How to execute single file packaged python binaries #45

drunksaint · 2020-07-27T19:02:41Z

I have a custom python file argtest.py.txt that counts the number of lines from an input file and writes it to an output file:

$ python argtest.py input.txt output.txt

I am trying to run this using gg. I tried packaging it to a single binary using pyinstaller (pip install pyinstaller)

$ pyinstaller argtest.py --onefile --distpath .

This creates a single binary argtest which gives the expected output.

$ ./argtest input.txt output.txt

But after adding the correct wrapper

#!/bin/bash
model-generic "/path/to/argtest @infile @outfile" "$@"

and correctly generating the thunk in output.txt

$ gg infer argtest input.txt output.txt

running gg force output.txt results in the following error:

$ gg force output.txt 
→ Loading the thunks...  done (0 ms).
[104] Cannot open self /tmp/thunk-execute.FANRSb/argtest or archive /tmp/thunk-execute.FANRSb/argtest.pkg
std::exception
 `Tmrvv.MZ1JLsEcE3l9Jyz4bxjJ0kXnhl_ewuzxSceamw00000107': process exited with failure status 255
gg-force: `Tmrvv.MZ1JLsEcE3l9Jyz4bxjJ0kXnhl_ewuzxSceamw00000107': process exited with failure status 5

the binary is of type:

$ file argtest
argtest: ELF 64-bit LSB executable, x86-64, version 1 (SYSV), dynamically linked, interpreter /lib64/ld-linux-x86-64.so.2, for GNU/Linux 2.6.32, BuildID[sha1]=294d1f19a085a730da19a6c55788ec08c2187039, stripped

is there something i am doing wrong here? any help will be appreciated!

The text was updated successfully, but these errors were encountered:

sadjad · 2020-07-27T19:58:53Z

Hi @drunksaint,

Let me try this out first, and will get back to you in a couple hours.

Best,
Sadjad

drunksaint · 2020-07-27T22:43:31Z

@sadjad let me know if i can help with anything

sadjad · 2020-07-28T02:23:32Z

Okay, I managed to reproduce the error with a simple script, and I'm getting the exact same message.

The problem

The PyInstaller bootstrapping function, tries to open and read the binary itself.
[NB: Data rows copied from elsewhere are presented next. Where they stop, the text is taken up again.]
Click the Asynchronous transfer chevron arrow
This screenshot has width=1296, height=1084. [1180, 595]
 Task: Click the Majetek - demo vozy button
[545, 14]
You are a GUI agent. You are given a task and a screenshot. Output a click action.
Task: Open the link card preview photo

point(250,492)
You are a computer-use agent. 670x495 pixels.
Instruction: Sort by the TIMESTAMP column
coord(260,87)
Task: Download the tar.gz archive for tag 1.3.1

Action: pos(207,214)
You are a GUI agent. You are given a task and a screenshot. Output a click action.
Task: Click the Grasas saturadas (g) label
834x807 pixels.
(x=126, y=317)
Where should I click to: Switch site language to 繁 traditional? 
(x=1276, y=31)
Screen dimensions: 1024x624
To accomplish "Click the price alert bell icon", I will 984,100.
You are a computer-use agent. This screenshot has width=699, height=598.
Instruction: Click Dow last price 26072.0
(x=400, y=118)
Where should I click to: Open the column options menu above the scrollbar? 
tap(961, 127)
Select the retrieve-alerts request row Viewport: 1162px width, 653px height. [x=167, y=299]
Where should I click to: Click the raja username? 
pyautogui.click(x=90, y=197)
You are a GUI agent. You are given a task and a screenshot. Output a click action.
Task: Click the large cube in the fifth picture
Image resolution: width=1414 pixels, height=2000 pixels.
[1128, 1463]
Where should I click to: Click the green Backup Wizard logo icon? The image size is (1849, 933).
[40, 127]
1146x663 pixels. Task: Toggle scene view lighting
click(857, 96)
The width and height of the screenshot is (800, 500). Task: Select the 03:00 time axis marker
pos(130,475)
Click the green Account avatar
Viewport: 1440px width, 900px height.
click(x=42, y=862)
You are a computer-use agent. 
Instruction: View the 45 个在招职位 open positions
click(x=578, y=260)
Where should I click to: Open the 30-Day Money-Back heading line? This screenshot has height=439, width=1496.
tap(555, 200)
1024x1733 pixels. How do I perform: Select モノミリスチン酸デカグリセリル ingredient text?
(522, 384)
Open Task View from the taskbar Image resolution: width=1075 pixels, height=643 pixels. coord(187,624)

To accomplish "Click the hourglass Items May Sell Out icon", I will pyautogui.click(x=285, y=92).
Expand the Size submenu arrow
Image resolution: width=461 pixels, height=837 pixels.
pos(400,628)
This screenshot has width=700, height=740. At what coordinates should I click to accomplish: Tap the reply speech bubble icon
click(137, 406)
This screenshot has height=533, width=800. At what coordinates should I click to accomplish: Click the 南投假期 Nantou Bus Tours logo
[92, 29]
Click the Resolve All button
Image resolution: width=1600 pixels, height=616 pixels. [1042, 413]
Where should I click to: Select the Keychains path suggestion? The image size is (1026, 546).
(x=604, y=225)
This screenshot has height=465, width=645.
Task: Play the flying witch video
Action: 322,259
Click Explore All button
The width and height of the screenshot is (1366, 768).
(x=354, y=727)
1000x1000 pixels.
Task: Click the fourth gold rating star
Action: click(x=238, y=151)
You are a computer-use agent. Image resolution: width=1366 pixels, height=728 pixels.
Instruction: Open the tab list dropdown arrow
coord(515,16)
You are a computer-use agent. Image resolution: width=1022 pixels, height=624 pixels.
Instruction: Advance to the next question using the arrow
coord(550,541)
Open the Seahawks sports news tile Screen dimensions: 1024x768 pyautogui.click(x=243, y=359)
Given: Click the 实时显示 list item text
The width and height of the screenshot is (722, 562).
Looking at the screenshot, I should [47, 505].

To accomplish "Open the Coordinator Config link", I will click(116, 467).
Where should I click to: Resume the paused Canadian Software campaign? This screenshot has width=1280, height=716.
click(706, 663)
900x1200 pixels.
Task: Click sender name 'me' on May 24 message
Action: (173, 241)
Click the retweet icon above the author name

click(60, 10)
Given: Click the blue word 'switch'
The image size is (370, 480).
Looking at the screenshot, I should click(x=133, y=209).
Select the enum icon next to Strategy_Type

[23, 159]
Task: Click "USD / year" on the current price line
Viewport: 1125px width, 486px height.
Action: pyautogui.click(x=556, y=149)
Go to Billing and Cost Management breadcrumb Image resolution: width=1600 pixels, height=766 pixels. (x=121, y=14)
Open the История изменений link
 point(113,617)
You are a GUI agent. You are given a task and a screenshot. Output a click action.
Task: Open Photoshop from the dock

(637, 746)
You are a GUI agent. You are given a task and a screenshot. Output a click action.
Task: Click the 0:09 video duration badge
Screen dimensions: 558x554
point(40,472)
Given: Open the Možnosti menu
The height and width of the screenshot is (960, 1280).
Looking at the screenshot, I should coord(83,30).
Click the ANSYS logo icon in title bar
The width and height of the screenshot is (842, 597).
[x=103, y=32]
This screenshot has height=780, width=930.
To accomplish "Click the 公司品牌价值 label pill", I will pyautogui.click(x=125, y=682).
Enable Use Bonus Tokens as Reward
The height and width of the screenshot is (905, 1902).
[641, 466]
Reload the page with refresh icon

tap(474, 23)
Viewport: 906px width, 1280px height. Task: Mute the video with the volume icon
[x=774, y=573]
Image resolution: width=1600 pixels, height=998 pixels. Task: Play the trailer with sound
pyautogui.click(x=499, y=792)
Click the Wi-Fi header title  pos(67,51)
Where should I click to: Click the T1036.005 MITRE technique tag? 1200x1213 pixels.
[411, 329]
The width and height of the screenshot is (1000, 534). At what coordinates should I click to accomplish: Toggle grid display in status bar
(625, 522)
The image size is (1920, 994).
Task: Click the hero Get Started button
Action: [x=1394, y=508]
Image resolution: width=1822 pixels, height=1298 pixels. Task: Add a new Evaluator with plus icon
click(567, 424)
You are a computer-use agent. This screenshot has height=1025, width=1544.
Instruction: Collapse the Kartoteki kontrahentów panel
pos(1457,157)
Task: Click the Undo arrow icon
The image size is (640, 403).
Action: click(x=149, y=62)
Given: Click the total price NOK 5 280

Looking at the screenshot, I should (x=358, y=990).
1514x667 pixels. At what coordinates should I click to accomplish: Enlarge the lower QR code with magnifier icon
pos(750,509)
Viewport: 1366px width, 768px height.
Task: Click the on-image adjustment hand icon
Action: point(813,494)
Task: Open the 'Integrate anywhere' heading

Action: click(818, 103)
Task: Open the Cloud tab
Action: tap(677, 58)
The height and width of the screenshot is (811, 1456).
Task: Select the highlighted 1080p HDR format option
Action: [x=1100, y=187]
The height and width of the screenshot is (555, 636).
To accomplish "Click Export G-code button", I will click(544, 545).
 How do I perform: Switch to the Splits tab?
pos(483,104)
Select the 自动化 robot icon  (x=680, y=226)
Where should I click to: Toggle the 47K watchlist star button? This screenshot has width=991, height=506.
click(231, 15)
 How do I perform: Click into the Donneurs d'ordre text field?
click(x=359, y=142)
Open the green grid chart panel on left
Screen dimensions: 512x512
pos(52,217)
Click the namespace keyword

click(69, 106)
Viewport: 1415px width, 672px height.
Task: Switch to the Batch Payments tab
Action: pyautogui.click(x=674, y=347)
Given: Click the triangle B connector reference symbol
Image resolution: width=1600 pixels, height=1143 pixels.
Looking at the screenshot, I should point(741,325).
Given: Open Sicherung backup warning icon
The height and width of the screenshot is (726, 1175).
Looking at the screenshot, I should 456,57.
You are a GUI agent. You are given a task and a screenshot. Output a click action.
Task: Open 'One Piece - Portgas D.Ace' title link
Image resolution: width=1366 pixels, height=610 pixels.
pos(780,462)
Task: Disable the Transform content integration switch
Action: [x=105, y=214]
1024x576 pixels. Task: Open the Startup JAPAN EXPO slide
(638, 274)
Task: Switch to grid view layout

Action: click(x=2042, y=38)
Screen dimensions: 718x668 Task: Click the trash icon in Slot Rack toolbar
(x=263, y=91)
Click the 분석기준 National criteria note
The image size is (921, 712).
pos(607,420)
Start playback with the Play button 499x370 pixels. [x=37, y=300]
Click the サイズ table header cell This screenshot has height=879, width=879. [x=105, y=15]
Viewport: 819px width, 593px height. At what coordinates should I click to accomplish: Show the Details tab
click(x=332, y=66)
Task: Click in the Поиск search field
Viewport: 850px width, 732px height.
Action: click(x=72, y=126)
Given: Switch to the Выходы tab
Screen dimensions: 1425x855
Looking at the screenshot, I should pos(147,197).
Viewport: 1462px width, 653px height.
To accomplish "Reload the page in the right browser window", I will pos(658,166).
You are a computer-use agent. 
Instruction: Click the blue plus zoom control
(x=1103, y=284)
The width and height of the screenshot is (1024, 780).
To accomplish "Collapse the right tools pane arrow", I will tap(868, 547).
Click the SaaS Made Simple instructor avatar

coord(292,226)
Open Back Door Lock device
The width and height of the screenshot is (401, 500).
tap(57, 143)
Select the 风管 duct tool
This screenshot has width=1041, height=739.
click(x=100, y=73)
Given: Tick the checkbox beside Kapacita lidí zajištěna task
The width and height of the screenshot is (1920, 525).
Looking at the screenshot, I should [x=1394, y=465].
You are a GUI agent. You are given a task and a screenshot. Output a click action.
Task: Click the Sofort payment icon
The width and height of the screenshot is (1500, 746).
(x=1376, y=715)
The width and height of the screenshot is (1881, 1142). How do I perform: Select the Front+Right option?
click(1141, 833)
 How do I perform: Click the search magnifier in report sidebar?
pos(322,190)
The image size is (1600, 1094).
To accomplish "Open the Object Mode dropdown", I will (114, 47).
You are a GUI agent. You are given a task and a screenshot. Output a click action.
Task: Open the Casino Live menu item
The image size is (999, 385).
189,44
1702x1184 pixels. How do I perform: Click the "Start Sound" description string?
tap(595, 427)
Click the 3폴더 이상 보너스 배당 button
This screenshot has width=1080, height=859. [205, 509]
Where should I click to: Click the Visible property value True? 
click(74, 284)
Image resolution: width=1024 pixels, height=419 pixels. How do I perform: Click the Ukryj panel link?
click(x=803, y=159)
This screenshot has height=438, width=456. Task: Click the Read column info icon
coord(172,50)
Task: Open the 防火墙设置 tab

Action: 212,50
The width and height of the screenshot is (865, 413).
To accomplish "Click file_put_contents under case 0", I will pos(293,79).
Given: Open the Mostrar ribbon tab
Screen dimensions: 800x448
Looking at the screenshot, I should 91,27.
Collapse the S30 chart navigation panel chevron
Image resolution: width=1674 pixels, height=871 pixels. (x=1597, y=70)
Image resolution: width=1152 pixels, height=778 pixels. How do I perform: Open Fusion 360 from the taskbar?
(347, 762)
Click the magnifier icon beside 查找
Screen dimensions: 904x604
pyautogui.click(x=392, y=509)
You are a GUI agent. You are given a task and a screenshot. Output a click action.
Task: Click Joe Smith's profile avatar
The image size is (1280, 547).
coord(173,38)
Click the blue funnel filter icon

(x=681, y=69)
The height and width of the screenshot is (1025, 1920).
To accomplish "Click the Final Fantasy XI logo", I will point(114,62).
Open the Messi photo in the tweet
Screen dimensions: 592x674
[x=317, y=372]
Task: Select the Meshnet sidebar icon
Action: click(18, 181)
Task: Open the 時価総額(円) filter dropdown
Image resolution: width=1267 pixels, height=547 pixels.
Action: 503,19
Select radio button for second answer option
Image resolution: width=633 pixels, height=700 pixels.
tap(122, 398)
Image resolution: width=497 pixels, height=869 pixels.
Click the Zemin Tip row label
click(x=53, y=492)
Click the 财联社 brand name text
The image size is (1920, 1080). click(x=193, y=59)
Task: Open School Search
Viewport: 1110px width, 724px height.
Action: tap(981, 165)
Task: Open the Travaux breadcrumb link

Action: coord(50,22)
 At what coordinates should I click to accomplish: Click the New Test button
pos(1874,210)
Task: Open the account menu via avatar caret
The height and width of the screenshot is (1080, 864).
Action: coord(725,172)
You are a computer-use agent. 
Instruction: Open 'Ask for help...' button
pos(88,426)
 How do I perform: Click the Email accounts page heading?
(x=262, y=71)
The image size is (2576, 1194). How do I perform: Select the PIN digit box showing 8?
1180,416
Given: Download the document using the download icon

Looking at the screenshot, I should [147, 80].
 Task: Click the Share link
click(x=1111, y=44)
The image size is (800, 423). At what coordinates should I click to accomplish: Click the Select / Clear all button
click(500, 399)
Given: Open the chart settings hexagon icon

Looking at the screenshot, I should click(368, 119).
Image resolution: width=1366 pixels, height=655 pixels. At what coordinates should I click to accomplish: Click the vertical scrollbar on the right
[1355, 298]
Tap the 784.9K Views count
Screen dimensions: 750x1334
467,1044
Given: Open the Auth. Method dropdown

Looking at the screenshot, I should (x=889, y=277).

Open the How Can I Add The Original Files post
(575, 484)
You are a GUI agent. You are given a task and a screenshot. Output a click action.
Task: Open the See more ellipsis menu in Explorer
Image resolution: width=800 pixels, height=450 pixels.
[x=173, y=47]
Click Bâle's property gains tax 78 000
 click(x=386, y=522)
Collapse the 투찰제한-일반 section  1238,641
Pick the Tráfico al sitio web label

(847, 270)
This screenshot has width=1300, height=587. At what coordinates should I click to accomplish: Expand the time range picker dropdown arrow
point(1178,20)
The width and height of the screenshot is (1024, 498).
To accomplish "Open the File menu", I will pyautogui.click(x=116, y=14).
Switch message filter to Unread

From the looks of it, it takes argv[0] as the path for the binary, but that's non-existent (the actual binary is located in .gg/blobs/BINARY_HASH).

That's the error message you're getting: /tmp/thunk-execute.FANRSb/argtest. It tries to find argtest in the current directory.

I can think of a few solutions:

Solution 1

You can instruct gg to create a link to the binary in the execution directory. However, it's a new feature and currently only available through gg create-thunk, using --link option. For example, in your case, after creating your binary you can create your thunk like this:

gg create-thunk \
    --value $(gg hash input.txt) \
    --output output.txt \
    --executable $(gg hash argtest) \
    --placeholder output.txt \
    --link input.txt=$(gg hash input.txt) \
    --link argtest=$(gg hash argtest) \
    $(gg hash argtest)
    argtest input.txt output.txt

Two links are created: one a link to input.txt and one link to argtest. This simplifies the application, since they can refer to files using those names, and PyInstaller would be happy...

Solution 2

Of course, doing all that is not the most convenient way to create thunks. You can also change modes/model-generic.cc and add a option to tell it to include the link to the executable... (I can help with this, if you wanna go down this road).

Solution 3

Take a look at Nuitka, it's a Python compiler that's faster and makes smaller binaries than PyInstaller. I tried it with my simple script, and it works out of the box with gg (I haven't used this in real life before, it just looked promising!).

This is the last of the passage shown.